Hoerner sounded more irritated that his hamstring issue cost him a chance to give the Cubs the lead on the sequence than at the ailment itself.

“I was frustrated not to score on the play — I was expecting to,” he said. “I felt a specific tightness between second and third that definitely made me realize I was not going to score on the play and pulled up into third.

“I’ve had injuries before and it did not feel like, ‘Oh, wow, I’m injured,’ type of thing. Obviously any discomfort that you feel on the field isn’t the best, but I’m really happy with how we’ve treated it so far and how I’m recovering.”

2. Christopher Morel provides a needed energy infusion.

Morel couldn’t contain the energy bubbling from within, emphatically yelling while rounding the bases.

The emotion, including a jump-skip into the air, served as the physical representation of the jolt Morel provided with his 422-foot, game-tying solo home run to center in the sixth. His first big-league homer of the year was a no-doubt laser that fired up Morel, a boost that a scuffling offense has been missing the last two weeks.

Morel should get the starts at second while Hoerner is sidelined. His value goes beyond defensive flexibility. Sometimes a team needs energy to physically manifest on the field, and who is better than Morel to provide that on this Cubs team right now?

3. Javier Assad is thriving in a piggyback role.

Jameson Taillon is not where the Cubs need him to be with his pitch count or results in two starts since coming off the IL for a left groin strain.

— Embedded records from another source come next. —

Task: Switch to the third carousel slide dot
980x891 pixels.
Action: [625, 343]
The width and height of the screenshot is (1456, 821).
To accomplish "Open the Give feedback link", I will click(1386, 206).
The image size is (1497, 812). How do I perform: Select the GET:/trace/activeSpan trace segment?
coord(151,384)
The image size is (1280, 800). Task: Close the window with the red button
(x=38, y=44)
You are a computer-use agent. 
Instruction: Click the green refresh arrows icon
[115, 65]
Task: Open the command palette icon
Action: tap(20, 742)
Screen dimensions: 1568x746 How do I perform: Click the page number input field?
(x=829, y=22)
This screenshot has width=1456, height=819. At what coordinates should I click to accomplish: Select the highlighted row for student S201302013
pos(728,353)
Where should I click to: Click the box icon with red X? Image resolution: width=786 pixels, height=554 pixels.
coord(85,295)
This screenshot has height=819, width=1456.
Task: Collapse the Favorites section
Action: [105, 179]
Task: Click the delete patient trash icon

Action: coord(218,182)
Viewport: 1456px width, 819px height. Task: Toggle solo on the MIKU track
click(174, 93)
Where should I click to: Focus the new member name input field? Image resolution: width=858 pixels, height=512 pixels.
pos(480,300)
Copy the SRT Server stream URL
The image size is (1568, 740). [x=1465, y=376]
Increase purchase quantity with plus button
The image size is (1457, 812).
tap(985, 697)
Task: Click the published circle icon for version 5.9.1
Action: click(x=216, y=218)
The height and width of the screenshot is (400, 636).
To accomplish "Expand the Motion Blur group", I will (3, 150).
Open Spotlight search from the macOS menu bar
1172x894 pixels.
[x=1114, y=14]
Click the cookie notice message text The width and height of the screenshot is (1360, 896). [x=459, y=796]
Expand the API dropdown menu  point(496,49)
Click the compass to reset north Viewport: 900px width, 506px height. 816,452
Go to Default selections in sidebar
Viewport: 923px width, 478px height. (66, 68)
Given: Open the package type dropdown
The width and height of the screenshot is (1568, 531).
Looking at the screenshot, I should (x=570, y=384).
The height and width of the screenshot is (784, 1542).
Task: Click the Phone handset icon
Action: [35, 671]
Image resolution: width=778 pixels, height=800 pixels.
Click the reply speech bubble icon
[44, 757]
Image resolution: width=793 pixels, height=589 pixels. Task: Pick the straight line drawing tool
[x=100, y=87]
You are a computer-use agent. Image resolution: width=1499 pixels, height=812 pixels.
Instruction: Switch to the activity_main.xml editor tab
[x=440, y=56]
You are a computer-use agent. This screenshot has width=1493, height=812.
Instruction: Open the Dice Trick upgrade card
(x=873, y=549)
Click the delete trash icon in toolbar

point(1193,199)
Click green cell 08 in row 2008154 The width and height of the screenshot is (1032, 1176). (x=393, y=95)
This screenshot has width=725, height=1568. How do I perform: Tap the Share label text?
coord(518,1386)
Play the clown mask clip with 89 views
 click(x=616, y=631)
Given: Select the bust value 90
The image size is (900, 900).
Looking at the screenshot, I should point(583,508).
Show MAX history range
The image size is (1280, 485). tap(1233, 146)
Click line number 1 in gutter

Taillon couldn’t get through the third against the Cardinals, pulled after a bases-loaded, two-out walk brought home a run. Of the 69 pitches Taillon threw, 32 came in the third. Julian Merryweather cleaned up the inning but walked in a run, charged to Taillon.

“I mean, results-wise, I don’t love where I was obviously,” Taillon said. “But physically I do feel healthy and strong and I feel like all my pitch shapes and stuff are fine. So kind of a tale of two stories: physically good, results-wise obviously we’d like to change that.”

In his first start after missing 16 days, Taillon allowed three runs in three innings to the Washington Nationals. In both outings Taillon was burned by home runs. And both times right-hander Javier Assad saved the bullpen with an effective performance in the piggyback relief role.

Assad allowed two runs in 5⅓ innings Tuesday, holding the Cardinals scoreless for his first five innings. They finally got to him in the ninth when Paul DeJong led off with a homer and Dylan Carlson followed with a triple off the center-field wall. A bloop RBI double by Andrew Kinzer put the Cardinals up 6-4.

Assad’s solid performance came after he tossed five scoreless relief innings Thursday, limiting the Nationals to two hits and no walks. Until the ninth Tuesday, Assad held the Cardinals to one hit and two walks.

He masterfully navigated the seventh after opening with a double and a walk. Assad induced a double play back to the mound by Paul Goldschmidt and forced Nolan Gorman to pop out to strand the runners.

Assad struggled in a more traditional relief role at the start of the season, getting tagged for three runs in each of his first two appearances. Clearly there is some comfort to his current setup in following Taillon. While this is a short-term arrangement as Taillon builds up and gets back into form, it allows Assad to maintain a starter’s workload and remain a depth piece if more rotation issues arise.